Exercise 3LC4. Poisson model, skin cancer deaths (78 regions in 9 nations)



This exercise uses the Langford et al (1998) data from the Atlas of Cancer Mortality in the European Economic Community (Smans et al, 1992). Data were collected on male malignant melanoma deaths over the period 1975 to 1981 for the UK, Ireland, Italy, Germany, the Netherlands and for 1971-1980 for other EEC countries.  Interest focuses on establishing the role of ultraviolet (uv) light exposure to malignant melanoma deaths. The data set (deaths.dat) contains the number of deaths by year in county i (level 1) within region j (level 2), within nation k (level 3).  The same data were used by Rabe-Hesketh and Skrondal (2005, exercises 6.4, 7.5).





Langford, I.H., Bentham, G., McDonald, A., (1998) Multilevel modelling of geographically aggregated health data: a case study on malignant melanoma mortality and UV exposure in the European Community, Statistics in Medicine, 17, pp 41-58.

Rabe-Hesketh, S., and Skrondal, A., (2005), Multilevel and Longitudinal Modelling using Stata, Stata Press, Stata Corp, College Station, Texas.

Smans, M., Muir, C.S., Boyle, P., (1992), Atlas of Cancer Mortality in the European Economic Community, Lyon, France: IARC Scientific Publications.


Data description


Number of observations = 354

Number of level-2 cases (‘region’ = region identifier (EEC level-I areas)) = 78

Number of level-3 cases (‘nation’ = nation identifier) = 9


The variables are:


nation = nation identifier

region  =  region identifier

county  =  county identifier

deaths  =  number of male deaths due to malignant melanoma (skin cancer) during 1971-1980

expected  =  number of expected deaths

uvb  = measure of the UVB dose reaching the earth's surface in each county and centered around its mean

mr   =    mortality rate    




The first few lines of deaths.dat look like:





Suggested exercise:


1.    Estimate a Poisson model (without random effects) for the number of deaths (deaths) with the covariate uv.  Use log expected deaths as an offset.

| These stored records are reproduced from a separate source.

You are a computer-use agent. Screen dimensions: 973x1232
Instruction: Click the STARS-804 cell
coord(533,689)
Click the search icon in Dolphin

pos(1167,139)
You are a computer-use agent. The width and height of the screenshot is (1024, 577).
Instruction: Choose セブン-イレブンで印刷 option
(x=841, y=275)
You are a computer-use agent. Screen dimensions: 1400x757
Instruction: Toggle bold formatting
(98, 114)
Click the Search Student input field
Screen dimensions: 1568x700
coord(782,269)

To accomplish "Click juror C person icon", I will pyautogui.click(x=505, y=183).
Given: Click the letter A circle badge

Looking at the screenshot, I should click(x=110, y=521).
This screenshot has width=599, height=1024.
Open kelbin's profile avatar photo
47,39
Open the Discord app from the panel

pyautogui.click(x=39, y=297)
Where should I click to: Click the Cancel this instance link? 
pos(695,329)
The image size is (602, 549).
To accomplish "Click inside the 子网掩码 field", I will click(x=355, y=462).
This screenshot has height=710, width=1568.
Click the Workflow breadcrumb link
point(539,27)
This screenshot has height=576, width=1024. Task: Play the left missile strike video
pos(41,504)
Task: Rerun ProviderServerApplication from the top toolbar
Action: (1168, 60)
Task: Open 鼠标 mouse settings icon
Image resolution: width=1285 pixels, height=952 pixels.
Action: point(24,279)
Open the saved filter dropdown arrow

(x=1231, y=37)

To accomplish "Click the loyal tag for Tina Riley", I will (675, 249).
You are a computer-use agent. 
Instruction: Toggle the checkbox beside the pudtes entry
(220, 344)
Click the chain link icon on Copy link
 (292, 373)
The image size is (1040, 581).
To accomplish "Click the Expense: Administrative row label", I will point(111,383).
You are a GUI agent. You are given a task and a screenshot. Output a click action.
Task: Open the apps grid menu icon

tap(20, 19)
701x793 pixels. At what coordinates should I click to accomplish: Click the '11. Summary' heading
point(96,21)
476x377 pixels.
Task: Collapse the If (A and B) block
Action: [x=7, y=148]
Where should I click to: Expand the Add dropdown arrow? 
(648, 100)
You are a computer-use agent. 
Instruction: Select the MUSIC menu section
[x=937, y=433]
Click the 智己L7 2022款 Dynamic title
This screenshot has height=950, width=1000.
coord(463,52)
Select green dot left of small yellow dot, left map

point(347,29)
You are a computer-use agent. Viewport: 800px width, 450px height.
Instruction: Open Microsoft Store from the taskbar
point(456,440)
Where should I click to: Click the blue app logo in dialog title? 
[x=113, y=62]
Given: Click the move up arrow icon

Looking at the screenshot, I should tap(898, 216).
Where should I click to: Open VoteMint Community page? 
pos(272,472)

You will need accurate arithmetic for the following questions.


2.    Allow for the level-2 region random effect (region), use mass 96. Is this random effect significant?

3.    Re-estimate the model with the level-2 random effect (region) and with nation as a level-3 random effect (nation) level 3. Use mass 96 for both levels. Are both these random effects significant?

4.    How did your results change when you allowed for region-level (level 2) and then nation-level (level 3) effects?